There is something about disused and derelict buildings in London that really catches my attention. Buildings built decades ago, with years of history behind. Most have survived at least a World War, others were actually part of it, like the Paddock Bunker in Wembley. But there was a time in which bricks were laid carefully, for a reason and a purpose, calculated, thought, to be unique and last.
In the midst of last century, I think we lost it. We went for the building for the masses, for the function, and we lost the aesthetics. We demolished what now should be listed, and now back again, there is a growing effort to try to bring back the good, the heritage and the history.
Now it is when there is a Renaissance of the Community; communities indeed, trying to get rid of the big fishes in this world of Capitalism. It is the New Wave of the Buy Local, probably because we are a bit tired of the impersonal cold Tesco round the corner, of not knowing our neighbour and there is a feeling of need for a change. At least the morale is out there. And I would say that probably thanks to the so-criticised social networks, this community effort is a bit more visible, as they are actually well capable of spreading a message and finding support with very little or even non existent funding to actually make things happen.
And this is how I ended in Peckham Rye last evening. Following a discrete Tweet or a shy link on a newsletter. The existence of a refurbished station waiting room in South London was convincing enough to make me travel as far down south as I can recall. And it was worth it.

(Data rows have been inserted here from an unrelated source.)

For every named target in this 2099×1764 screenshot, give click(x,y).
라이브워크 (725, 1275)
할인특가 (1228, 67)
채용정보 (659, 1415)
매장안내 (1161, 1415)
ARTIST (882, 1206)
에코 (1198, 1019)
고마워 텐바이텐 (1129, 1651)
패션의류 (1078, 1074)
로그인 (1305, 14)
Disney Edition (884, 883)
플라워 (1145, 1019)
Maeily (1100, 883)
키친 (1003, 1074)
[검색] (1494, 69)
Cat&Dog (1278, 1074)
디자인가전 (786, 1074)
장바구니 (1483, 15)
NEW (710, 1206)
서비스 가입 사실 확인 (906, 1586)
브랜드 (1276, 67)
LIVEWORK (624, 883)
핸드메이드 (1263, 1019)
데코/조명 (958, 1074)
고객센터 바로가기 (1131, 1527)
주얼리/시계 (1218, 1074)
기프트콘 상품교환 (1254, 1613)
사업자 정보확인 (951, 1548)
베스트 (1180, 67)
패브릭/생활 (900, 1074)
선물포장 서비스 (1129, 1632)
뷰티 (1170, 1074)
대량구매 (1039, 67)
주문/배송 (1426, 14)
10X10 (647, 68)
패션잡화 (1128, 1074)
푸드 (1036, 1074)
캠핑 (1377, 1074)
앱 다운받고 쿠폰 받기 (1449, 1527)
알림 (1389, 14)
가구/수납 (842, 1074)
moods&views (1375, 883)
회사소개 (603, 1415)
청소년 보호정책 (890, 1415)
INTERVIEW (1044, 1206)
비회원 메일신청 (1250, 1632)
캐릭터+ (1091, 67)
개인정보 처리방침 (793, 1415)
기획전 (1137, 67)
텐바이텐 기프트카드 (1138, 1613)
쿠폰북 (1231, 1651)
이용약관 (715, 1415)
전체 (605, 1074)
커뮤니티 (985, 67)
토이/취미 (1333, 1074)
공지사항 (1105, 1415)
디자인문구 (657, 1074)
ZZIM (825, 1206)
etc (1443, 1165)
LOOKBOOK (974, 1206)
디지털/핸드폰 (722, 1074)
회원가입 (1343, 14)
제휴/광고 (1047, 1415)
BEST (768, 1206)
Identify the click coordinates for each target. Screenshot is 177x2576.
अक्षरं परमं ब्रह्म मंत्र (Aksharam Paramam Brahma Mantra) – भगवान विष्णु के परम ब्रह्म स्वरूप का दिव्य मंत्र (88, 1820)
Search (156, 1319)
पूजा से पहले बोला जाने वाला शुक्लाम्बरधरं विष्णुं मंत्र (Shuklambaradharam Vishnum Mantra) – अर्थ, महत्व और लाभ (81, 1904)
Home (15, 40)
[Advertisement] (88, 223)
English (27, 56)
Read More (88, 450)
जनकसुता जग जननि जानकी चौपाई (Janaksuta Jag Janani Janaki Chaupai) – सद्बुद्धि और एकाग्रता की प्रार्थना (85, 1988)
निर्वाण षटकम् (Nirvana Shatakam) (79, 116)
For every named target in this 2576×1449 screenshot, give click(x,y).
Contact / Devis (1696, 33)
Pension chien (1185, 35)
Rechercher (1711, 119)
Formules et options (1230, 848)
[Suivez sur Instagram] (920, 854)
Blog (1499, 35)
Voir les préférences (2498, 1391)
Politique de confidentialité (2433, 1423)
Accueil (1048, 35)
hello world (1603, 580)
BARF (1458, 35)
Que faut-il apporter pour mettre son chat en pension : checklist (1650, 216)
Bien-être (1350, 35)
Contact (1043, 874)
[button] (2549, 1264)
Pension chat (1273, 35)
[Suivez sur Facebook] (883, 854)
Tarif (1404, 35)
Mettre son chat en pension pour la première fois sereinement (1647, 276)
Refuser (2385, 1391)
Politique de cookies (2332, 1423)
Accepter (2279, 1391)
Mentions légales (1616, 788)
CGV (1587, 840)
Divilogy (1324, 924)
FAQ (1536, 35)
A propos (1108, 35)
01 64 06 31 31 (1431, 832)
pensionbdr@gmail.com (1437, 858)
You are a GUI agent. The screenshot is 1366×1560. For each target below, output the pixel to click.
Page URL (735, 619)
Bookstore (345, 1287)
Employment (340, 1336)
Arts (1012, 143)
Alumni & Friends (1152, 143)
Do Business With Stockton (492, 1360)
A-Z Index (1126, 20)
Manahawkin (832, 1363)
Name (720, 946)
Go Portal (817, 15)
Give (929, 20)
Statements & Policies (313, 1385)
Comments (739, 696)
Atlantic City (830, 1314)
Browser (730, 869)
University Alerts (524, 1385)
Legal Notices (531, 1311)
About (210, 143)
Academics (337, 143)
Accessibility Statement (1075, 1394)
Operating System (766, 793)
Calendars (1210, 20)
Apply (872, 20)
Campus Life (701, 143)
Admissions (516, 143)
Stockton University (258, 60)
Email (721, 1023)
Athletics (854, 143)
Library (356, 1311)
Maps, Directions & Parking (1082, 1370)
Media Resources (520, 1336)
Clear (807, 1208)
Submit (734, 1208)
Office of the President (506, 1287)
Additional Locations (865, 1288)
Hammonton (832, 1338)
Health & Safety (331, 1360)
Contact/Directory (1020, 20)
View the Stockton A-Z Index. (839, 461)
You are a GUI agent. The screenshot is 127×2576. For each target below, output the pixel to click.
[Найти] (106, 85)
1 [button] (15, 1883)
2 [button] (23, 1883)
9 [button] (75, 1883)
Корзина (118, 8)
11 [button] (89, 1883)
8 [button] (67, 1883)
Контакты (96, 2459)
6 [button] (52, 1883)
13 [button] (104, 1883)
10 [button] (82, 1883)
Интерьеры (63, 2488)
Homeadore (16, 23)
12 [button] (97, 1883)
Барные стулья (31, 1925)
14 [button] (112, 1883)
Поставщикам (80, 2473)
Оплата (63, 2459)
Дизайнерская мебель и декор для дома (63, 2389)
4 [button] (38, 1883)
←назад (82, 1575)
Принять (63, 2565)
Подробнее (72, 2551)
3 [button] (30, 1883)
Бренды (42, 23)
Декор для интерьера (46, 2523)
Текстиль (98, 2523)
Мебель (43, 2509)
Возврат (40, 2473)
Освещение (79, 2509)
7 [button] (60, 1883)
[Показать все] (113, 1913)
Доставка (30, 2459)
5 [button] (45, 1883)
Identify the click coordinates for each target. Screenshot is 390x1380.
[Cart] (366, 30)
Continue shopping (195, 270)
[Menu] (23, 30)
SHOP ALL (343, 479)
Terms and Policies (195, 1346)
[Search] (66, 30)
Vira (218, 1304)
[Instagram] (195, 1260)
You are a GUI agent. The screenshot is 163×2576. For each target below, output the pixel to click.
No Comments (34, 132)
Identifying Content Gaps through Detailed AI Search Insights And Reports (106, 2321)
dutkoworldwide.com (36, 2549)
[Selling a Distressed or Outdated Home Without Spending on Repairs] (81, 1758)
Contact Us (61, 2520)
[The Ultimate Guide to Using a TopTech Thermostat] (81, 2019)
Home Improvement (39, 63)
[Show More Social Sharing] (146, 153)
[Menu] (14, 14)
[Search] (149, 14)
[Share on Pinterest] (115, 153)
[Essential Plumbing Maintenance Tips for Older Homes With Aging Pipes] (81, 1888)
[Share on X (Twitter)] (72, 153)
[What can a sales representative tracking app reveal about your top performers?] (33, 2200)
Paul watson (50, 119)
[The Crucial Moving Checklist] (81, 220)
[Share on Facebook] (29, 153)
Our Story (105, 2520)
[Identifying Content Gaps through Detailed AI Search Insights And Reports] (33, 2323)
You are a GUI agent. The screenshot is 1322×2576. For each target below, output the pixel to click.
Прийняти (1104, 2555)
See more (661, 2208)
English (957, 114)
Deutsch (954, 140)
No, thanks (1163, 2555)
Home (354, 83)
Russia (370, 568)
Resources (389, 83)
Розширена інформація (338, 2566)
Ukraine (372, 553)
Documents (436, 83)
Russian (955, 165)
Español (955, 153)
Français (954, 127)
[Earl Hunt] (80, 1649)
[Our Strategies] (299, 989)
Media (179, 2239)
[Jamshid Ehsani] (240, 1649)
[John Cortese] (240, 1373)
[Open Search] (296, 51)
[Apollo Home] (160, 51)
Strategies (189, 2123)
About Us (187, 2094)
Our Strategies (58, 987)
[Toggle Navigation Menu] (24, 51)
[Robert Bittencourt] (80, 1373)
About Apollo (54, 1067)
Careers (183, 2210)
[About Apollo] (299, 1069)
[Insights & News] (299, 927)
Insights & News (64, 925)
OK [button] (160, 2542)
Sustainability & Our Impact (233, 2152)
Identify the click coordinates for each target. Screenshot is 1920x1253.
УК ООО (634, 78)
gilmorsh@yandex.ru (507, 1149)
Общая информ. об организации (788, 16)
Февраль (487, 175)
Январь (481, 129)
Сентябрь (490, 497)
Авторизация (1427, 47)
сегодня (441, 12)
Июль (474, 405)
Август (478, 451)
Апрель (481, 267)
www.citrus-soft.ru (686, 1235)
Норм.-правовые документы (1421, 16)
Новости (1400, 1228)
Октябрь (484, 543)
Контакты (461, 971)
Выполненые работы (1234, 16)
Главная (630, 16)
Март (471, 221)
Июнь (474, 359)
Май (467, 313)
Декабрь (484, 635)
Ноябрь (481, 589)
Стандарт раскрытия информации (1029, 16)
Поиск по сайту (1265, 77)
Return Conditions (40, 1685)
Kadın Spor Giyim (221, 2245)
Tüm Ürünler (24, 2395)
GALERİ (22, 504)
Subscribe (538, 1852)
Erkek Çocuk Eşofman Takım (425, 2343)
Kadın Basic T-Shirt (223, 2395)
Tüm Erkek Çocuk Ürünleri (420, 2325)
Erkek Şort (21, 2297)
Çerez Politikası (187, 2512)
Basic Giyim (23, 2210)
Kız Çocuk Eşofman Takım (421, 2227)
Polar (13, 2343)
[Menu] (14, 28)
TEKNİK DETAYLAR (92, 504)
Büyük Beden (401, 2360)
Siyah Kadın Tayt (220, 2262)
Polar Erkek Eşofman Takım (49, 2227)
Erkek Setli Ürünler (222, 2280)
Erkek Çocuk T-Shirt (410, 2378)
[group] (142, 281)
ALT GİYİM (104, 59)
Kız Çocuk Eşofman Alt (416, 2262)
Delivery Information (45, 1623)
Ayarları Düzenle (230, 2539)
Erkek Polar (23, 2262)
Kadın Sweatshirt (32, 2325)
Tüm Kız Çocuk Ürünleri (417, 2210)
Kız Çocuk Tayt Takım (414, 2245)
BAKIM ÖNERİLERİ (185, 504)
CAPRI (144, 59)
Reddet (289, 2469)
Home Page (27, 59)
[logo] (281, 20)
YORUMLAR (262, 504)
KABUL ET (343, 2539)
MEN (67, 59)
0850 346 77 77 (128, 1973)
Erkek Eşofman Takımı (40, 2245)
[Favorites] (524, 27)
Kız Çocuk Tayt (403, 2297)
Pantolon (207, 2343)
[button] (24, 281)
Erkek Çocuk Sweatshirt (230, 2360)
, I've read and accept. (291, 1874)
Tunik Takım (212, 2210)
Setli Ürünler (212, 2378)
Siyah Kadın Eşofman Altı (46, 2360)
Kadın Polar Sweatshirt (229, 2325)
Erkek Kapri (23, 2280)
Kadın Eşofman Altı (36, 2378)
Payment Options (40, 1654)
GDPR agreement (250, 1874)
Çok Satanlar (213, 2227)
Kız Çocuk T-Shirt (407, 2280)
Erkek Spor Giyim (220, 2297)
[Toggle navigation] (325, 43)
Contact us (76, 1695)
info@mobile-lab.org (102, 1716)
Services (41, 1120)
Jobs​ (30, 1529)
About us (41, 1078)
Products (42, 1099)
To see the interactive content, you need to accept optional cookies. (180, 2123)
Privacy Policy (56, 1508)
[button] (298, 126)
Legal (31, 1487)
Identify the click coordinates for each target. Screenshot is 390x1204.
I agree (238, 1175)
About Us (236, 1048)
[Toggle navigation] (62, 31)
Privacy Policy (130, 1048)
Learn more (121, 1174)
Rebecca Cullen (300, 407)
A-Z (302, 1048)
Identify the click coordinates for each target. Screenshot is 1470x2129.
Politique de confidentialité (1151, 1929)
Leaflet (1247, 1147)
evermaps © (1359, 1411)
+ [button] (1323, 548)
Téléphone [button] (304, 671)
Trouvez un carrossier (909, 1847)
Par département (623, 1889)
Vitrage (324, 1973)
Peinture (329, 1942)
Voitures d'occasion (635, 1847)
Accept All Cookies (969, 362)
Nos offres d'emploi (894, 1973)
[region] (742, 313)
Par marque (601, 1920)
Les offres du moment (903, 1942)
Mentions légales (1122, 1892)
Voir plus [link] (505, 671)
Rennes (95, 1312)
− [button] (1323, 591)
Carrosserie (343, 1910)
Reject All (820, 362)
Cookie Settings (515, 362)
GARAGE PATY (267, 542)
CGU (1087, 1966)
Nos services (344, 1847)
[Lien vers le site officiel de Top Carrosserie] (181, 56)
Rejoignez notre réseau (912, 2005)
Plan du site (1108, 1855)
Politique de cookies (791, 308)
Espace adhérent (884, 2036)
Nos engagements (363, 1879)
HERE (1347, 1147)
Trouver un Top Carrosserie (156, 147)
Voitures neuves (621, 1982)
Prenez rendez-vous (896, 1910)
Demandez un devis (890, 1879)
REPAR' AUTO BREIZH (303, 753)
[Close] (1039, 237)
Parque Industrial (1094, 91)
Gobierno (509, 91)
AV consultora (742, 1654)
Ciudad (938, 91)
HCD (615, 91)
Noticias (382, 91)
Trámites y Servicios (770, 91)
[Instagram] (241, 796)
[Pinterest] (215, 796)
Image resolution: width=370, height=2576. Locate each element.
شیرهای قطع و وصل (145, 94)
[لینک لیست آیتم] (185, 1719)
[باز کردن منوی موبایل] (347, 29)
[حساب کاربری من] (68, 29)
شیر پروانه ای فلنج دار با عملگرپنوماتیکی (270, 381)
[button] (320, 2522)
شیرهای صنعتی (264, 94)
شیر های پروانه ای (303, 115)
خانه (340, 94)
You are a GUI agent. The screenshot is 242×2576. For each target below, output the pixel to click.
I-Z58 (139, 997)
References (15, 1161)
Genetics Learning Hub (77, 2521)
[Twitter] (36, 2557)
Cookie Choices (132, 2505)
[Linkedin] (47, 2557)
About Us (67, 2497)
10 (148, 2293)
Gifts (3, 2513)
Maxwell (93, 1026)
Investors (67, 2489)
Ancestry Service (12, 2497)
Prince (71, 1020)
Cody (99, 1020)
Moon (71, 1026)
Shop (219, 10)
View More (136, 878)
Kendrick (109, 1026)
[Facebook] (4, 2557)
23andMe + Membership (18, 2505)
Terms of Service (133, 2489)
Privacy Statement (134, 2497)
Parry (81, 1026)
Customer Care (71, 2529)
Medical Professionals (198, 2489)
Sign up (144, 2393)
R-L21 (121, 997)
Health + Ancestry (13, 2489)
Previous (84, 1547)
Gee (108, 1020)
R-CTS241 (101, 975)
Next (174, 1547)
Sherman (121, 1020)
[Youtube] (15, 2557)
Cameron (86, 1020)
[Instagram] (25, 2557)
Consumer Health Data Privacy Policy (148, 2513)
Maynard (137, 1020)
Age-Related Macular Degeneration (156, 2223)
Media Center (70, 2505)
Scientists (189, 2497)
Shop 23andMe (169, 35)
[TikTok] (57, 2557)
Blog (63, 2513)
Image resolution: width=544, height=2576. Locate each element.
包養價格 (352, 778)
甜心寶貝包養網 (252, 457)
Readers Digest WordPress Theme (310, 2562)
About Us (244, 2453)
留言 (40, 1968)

There I was, far away from home and curious of what I was about to see:
Timidly hidden in a door, right in Platform 3, the entrance to the magnificent Victorian room.
I arrived merely 10 minutes before Eileen Conn started the talk. Most of the locals had already a sit, so I decided to place myself in the newly refurbished wooden floor to get a better perspective of all the angles.
First of all Eileen made an introduction about Peckham and about how the Regeneration, as it is happening in East London, is not as really regenerating as they sold them. Lovely buildings from pre-Victorian times are now hidden behind horrible shop fronts and remain unused, derelict and decaying when they could be brought back to life turning the Rye Lane into an impressive High Street. And the neighbours agreed. See, demolishing a traditional Victorian Pub or an Art Deco Department Store.
But it was the turn of Benny, aka Benedict O'Looney, RIBA Architect, to introduce us more deeply into the inside of the restoration and the history behind the OWR (Old Waiting Room).
The waiting room used to be so to serve platforms 1 and 2, so big to host probably all the changing passengers to the great Crystal Palace in Victorian times. In 1962 they were demolished to place both in an island platform and the space became redundant, and hence the state they were until a couple of years ago. Before the demolition of the platform the space served as a Billiard Hall.
The station itself and the OWR was designed by architect Charles Henry Driver, known for his french style construction and also his cast iron work. Funnily enough he designed a couple more of station in South London such as Battersea Park, London Bridge and Denmark Hill: Southerner indeed. Shame it is, that during the 60's most of the cast iron decorations were removed, and soon they will do so from London Bridge (sad, isn't it?).
The OWR also turned out to be an Billiard Hall.
But yes, now almost fully refurbished by various funding and the effort of the locals and Benny, the restoration is happening. The OWR will have a future, a use, independent of the normal functioning station and will serve to host events or activities for the community, specially by the addition of the outside stairs that where demolished in the 60's.
Windows have been carefully assembled by a local joiner from Camberwell and the main station has been painted un green tones to harmonise again with the original design of C. H. Driver.
But what locals are really excited about is the proposed demolition of the arcade in front of the station, also decaying (the arcade) and occupies the space of what could be a square full of life and local businesses. A square to show the original arches underneath the railway covered by glass for multipurpose use.
And for some reason, I became terribly excited of this project, even though I currently live more than 5 miles away from it.
A bit of Apple juice with basil or mint?
Donations always welcome for this circumstances
And just when you thought that all that happens in Peckham is...
To read more about the beautiful hidden architectural gems of Peckham, visit:http://services.english-heritage.org.uk/ResearchReportsPdfs/054_2009WEB.pdf
Amazing stuff, but where are the hidden gems in Islington?
I think that's going to be another story.